Raceline builds their wheels to “racing specification”—a standard higher than traditional D.O.T. standards.

TELL US ABOUT THE DIFFERENCES BETWEEN RACELINE’S TRUE BEADLOCK COMPETITION WHEELS AND OTHERS.

The difference can be found in the high-quality materials we use, as well as some of our design and engineering advances. From the materials, to our rich knowledge in racing, one of the biggest differences you’ll find is that we run a longer bolt shank for additional strength, whereas our competitors run the threads all the way up the bolt. We build our own bolts, to our own specifications, and bring them in at about half-a-million pieces at a time.
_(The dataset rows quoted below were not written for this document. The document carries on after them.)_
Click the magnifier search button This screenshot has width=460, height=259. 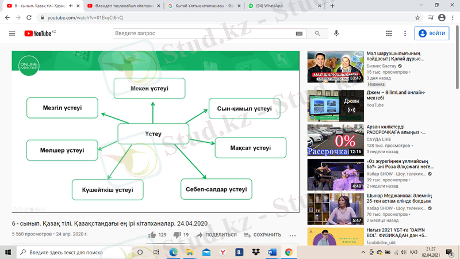pyautogui.click(x=317, y=33)
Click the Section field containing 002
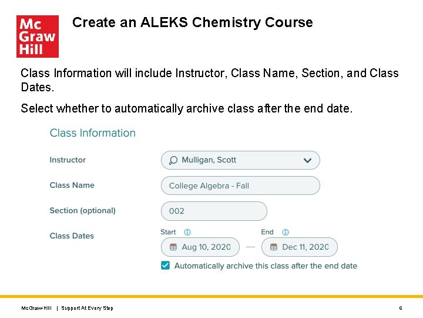This screenshot has height=318, width=423. [x=214, y=211]
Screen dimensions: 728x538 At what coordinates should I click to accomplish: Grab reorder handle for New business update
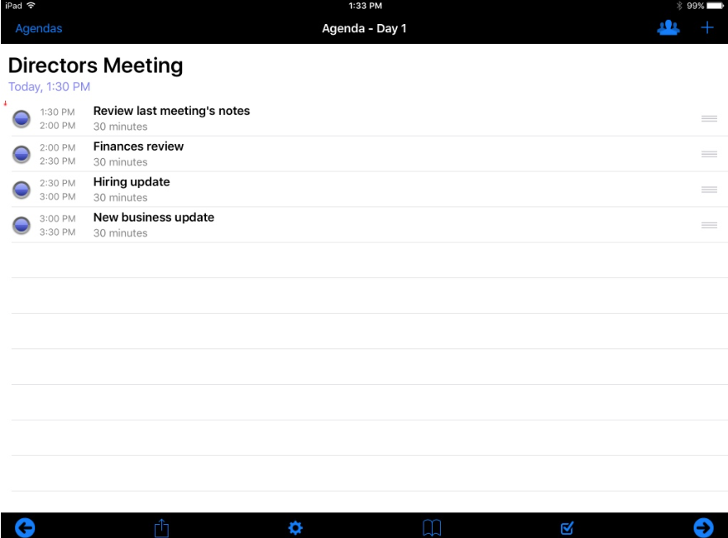coord(709,225)
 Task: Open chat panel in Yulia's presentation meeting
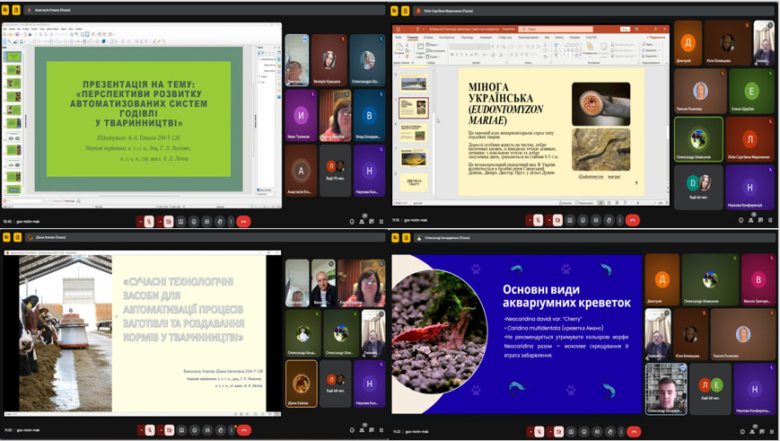pos(759,220)
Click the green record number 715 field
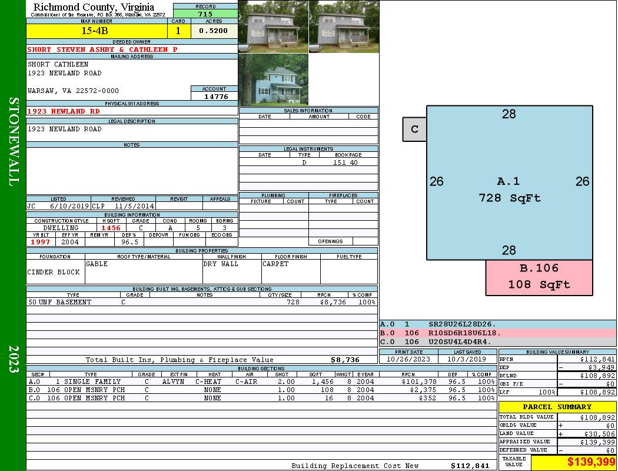 click(x=205, y=14)
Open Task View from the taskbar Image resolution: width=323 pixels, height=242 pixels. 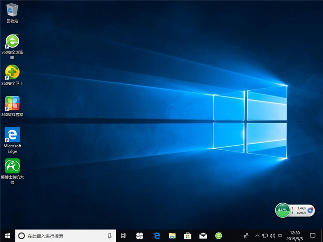tap(124, 236)
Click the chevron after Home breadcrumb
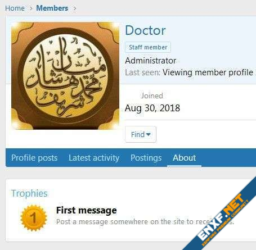 tap(31, 8)
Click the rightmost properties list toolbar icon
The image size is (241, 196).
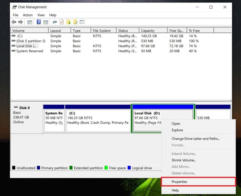(82, 22)
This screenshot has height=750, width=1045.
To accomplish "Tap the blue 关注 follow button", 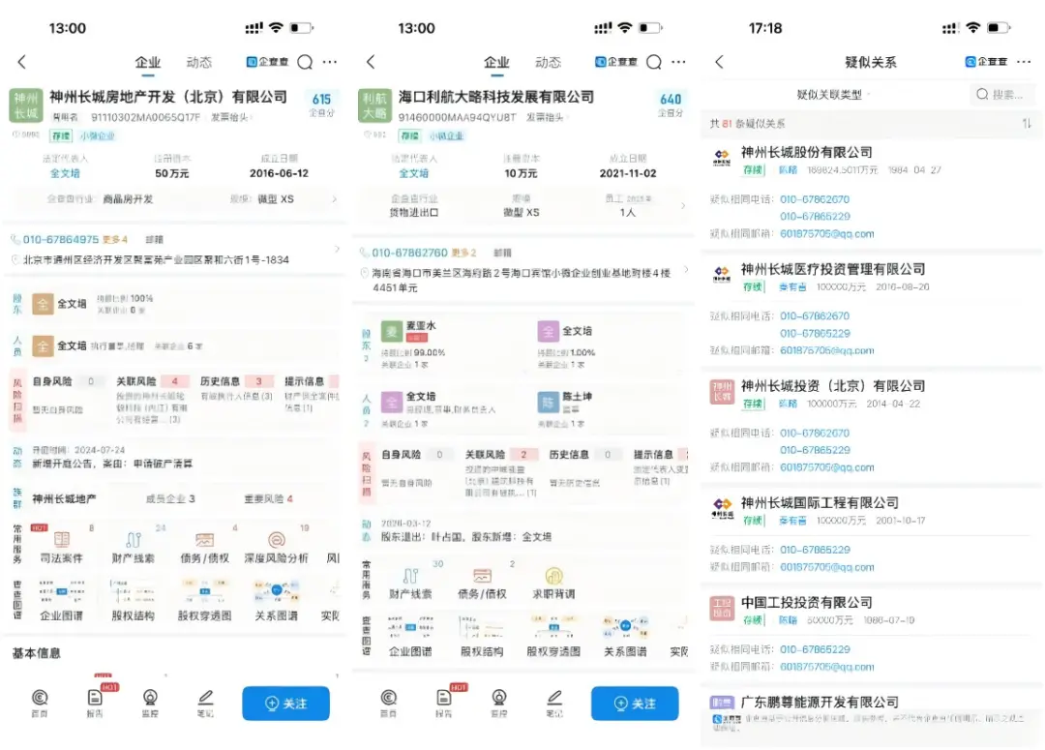I will click(x=285, y=705).
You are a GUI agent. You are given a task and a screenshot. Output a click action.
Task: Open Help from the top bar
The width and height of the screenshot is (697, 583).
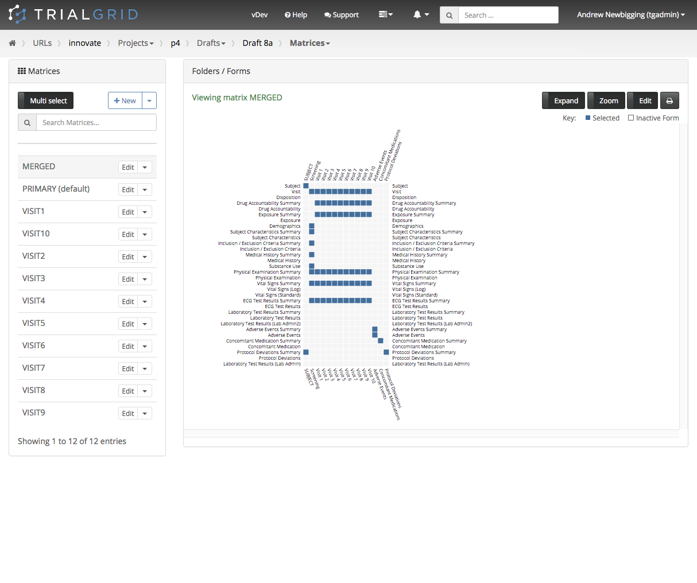(296, 15)
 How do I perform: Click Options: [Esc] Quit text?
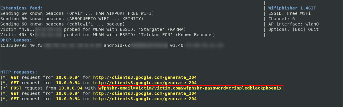[293, 29]
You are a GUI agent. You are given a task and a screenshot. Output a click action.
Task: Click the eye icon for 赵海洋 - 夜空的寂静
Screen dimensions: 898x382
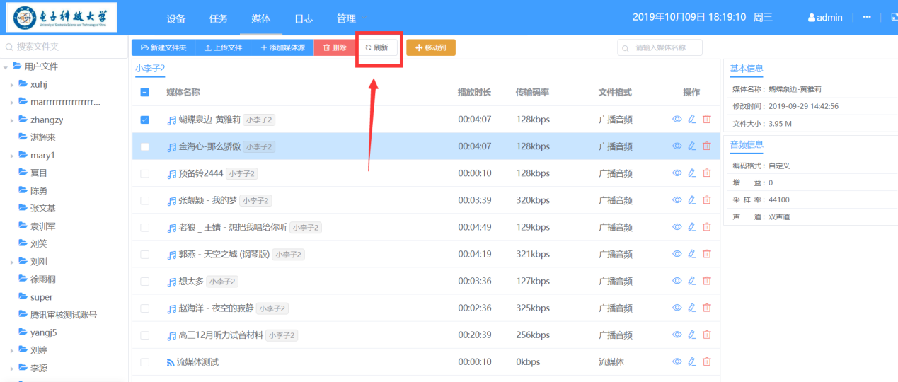point(677,308)
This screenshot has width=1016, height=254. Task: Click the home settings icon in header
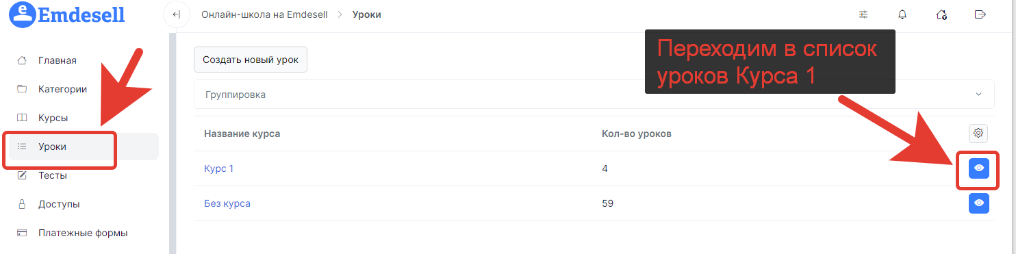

DOES ACTIVE PARTICIPATION IN OFF-ROAD RACING HELP YOU CREATE BETTER WHEELS?

Most definitely. Practical ideas are no comparison to practical application, and we have plenty of experience making championships home. Plenty of our competitors don’t even come out to the races. As a result, we know what works and what doesn’t. We know the vital weaknesses many of these wheels have faced, and as a result of our experience, we implement things our competition doesn’t.

Our competition doesn’t have the same heat-treating and aging processes as we do, and as a result, our wheels are much more durable and harder to bend. We also build all of our wheels to a “racing specification”—a standard that is higher than traditional D.O.T. standards.

Our wheels have won dozens of awards in competitions, and we’ve even taken home a few world championships. As a result, all the technology we have learned is brought into everything we manufacture, including our consumer-line wheels.

 

Editor’s Note: A version of this article first appeared in the Winter 2016 print issue of Tread Magazine.